--- begin Data shown ---
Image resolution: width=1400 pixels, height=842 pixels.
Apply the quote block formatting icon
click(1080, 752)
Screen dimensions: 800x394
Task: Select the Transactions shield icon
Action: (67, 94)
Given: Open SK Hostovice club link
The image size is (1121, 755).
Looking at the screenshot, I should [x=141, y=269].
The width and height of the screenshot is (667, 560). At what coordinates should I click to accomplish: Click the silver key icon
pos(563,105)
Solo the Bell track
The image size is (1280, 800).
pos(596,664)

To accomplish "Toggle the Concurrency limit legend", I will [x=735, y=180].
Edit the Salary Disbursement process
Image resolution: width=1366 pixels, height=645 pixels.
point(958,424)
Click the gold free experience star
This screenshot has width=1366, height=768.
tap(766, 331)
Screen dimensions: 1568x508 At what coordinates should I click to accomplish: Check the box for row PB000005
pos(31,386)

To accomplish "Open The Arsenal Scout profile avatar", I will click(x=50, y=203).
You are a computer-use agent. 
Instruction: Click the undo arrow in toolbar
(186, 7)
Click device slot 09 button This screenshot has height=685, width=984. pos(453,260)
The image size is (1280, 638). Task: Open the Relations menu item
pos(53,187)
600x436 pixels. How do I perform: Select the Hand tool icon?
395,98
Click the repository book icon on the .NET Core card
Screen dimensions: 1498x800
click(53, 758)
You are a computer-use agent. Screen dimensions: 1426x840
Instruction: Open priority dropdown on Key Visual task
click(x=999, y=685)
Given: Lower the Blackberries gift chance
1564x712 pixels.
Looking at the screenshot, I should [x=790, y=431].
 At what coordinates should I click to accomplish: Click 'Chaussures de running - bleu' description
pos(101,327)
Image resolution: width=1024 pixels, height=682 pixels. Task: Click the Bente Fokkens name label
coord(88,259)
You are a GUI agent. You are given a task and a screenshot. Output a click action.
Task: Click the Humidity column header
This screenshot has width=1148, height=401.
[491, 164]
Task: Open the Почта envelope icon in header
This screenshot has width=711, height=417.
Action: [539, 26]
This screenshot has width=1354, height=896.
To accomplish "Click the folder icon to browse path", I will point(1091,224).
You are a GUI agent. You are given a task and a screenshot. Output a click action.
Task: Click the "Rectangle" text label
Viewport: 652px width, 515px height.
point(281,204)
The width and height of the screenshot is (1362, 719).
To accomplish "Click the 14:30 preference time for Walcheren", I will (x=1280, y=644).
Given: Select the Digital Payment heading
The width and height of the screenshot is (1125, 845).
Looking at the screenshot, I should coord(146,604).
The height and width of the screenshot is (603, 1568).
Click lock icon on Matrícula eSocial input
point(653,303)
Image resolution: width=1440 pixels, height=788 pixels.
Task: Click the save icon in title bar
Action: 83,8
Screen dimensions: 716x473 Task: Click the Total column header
--- end Data shown ---
# Short task
Rewrite all the rows above, changing every "GUI agent" to "screen agent" and leaving everything else the same.

# Full answer
Image resolution: width=1400 pixels, height=842 pixels.
Apply the quote block formatting icon
click(1080, 752)
Screen dimensions: 800x394
Task: Select the Transactions shield icon
Action: (67, 94)
Given: Open SK Hostovice club link
The image size is (1121, 755).
Looking at the screenshot, I should [x=141, y=269].
The width and height of the screenshot is (667, 560). At what coordinates should I click to accomplish: Click the silver key icon
pos(563,105)
Solo the Bell track
The image size is (1280, 800).
pos(596,664)

To accomplish "Toggle the Concurrency limit legend", I will [x=735, y=180].
Edit the Salary Disbursement process
Image resolution: width=1366 pixels, height=645 pixels.
point(958,424)
Click the gold free experience star
This screenshot has width=1366, height=768.
tap(766, 331)
Screen dimensions: 1568x508 At what coordinates should I click to accomplish: Check the box for row PB000005
pos(31,386)

To accomplish "Open The Arsenal Scout profile avatar", I will click(x=50, y=203).
You are a computer-use agent. 
Instruction: Click the undo arrow in toolbar
(186, 7)
Click device slot 09 button This screenshot has height=685, width=984. pos(453,260)
The image size is (1280, 638). Task: Open the Relations menu item
pos(53,187)
600x436 pixels. How do I perform: Select the Hand tool icon?
395,98
Click the repository book icon on the .NET Core card
Screen dimensions: 1498x800
click(53, 758)
You are a computer-use agent. Screen dimensions: 1426x840
Instruction: Open priority dropdown on Key Visual task
click(x=999, y=685)
Given: Lower the Blackberries gift chance
1564x712 pixels.
Looking at the screenshot, I should [x=790, y=431].
 At what coordinates should I click to accomplish: Click 'Chaussures de running - bleu' description
pos(101,327)
Image resolution: width=1024 pixels, height=682 pixels. Task: Click the Bente Fokkens name label
coord(88,259)
You are a screen agent. You are given a task and a screenshot. Output a click action.
Task: Click the Humidity column header
This screenshot has width=1148, height=401.
[491, 164]
Task: Open the Почта envelope icon in header
This screenshot has width=711, height=417.
Action: [539, 26]
This screenshot has width=1354, height=896.
To accomplish "Click the folder icon to browse path", I will point(1091,224).
You are a screen agent. You are given a task and a screenshot. Output a click action.
Task: Click the "Rectangle" text label
Viewport: 652px width, 515px height.
point(281,204)
The width and height of the screenshot is (1362, 719).
To accomplish "Click the 14:30 preference time for Walcheren", I will (x=1280, y=644).
Given: Select the Digital Payment heading
The width and height of the screenshot is (1125, 845).
Looking at the screenshot, I should coord(146,604).
The height and width of the screenshot is (603, 1568).
Click lock icon on Matrícula eSocial input
point(653,303)
Image resolution: width=1440 pixels, height=788 pixels.
Task: Click the save icon in title bar
Action: 83,8
Screen dimensions: 716x473 Task: Click the Total column header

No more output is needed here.